Description
Objective
Learn the basics of programming an ad-hoc language scanner
Assignment
Build the start of an ad hoc scanner to handle a simple language. The output for the scanner will be a list, and in order, of the type of token, a comma, and the actual value of the token (the token and the lexeme).
- This must be written in Java.
- If you create more than one Java file, compress all of your files into a single file for uploading.
- You must use file input. Pick up the source code file name from the command line. Exit gracefully with an error message if the input file does not exist.
- Write the output to the screen.
- There is no error checking required of file names OTHER than to ensure if they are present – your program will not be given an illegal file name when testing.
- There is no guarantee of whitespace except where required to separate tokens. A line feed is a form of whitespace. There will not be any tab characters in the source code.
- An <id> token is a string of alphabetic characters starting with an upper or lower case ‘a’-‘z’, followed by either an upper or lower case ‘a’-‘z’ or ‘0’-‘9’ (standard identifier rules without the underscore character). An <id> cannot be one of the reserve words in the grammar.
- A <number> can be either an integer or a floating point value. A floating point value WILL have at least one digit both in front and after a decimal point.
- A <rel_op> token is either a <, >, <=, >=, ==, or !=
- The <assign> token, the assignment operator, is the equal sign (“=”).

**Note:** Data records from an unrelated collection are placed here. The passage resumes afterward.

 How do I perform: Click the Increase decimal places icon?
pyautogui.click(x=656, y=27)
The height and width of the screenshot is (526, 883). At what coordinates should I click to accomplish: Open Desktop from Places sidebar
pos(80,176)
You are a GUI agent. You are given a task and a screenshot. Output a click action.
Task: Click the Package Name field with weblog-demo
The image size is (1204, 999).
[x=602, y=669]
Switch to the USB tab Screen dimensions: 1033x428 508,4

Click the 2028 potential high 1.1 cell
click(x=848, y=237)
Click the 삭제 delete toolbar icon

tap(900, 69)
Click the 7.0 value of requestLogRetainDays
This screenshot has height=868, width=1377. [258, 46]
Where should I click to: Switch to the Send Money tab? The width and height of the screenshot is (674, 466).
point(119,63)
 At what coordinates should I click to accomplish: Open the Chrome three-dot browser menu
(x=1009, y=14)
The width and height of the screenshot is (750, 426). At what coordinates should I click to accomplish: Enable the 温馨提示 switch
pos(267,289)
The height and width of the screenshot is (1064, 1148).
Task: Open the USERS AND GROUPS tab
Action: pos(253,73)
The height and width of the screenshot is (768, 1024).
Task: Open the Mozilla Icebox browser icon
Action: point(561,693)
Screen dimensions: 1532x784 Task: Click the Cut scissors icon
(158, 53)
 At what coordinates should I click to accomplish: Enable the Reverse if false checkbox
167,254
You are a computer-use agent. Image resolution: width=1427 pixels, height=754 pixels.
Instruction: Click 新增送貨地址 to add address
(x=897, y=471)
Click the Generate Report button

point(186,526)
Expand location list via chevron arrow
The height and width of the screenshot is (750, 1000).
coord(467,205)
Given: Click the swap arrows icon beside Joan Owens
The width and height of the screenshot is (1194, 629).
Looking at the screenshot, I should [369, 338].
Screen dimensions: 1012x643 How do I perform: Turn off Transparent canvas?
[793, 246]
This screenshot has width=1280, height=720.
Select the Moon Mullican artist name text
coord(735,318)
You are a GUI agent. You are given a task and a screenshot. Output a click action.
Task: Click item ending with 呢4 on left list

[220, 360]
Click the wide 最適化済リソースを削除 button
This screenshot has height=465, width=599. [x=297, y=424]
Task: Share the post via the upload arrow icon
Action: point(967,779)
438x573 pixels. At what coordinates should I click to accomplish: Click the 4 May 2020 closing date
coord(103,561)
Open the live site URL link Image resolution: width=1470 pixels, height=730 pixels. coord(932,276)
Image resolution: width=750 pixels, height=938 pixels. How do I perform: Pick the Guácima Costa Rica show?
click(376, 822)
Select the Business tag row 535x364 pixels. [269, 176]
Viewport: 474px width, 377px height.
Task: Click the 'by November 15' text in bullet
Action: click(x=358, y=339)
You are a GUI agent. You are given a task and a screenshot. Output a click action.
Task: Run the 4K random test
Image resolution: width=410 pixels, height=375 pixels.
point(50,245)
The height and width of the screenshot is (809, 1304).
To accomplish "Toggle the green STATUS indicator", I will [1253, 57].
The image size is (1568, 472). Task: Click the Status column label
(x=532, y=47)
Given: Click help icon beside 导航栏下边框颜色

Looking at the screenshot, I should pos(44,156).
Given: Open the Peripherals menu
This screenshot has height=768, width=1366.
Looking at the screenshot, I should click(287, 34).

- The “reserved” words in the grammar are all lowercase and casespecific. They include: input, print, begin, end, if, and Their respective tokens are <input>, <print, <begin>, <end>, <if>, and <else>.
- A # symbol indicates a comment. Ignore the remainder of the current physical line. This will not generate a token.
- If your program encounters text that is not a valid token, write out an
<error> token and the invalid text (not the remainder of the file). Stop processing the input file after dealing with an error.
For example, if the input file contains:
#sample “source code” for simple language min = 0 input a input b if a < b begin min = a end else min = b
print min
your output should contain:
<id>, min
<assign>, =
<number>, 0
<input>, input
<id>, a
<input>, input
<if>, if
<id>, a
<rel_op>, <
<id>, b
<begin>, begin
<id>, min
<assign>, =
<id>, a
<end>, end
<else>, else
<id>, min
<assign>, =
<id>, b
<print>, print
<id>, min